Chadsey Matlock’s family farm in Greenfield uses GPS-enabled equipment.
“Now with technology being so available, we have it in all our tractors; we have GPS drive. It’s so easy to just get in and just press a couple of buttons and the tractor just goes by itself,” she says.
This makes data security a top concern.
“It’s very hard because you never really know until something happens, it comes across the news and that really takes you back and you think, ‘Oh we might have been a part of that,’” says Matlock.
Last year, the U.S. Department of Homeland Security released a report addressing possible threats to data security in precision agriculture.
“When we talk precision ag, a good portion of this data has coordinates connected to it. It’s spatial in nature, so I can always take it back to somewhere on earth and know what field that it’s came from and with just a little work, if I don’t already know, know who’s data that is,” says John Fulton, an assistant professor of agricultural engineering at the Ohio State University.

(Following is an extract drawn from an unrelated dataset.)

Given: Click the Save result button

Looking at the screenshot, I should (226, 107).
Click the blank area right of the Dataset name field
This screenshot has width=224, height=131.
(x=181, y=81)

“I think protecting privacy is important, especially given that, I’m not sure a majority of the practitioners, farmers, fully comprehend what all data is being collected today on their machines from their fields,” he says.
While the U.S. Department of Agriculture does release forecasts on yields, Fulton says improper use of near-real-time data could influence market decisions.
“We’ve had periods of time here in history where people just have information quicker and can just make decisions because of that intel and essentially position themselves to understand how things are going to change and make money from that,” says Fulton.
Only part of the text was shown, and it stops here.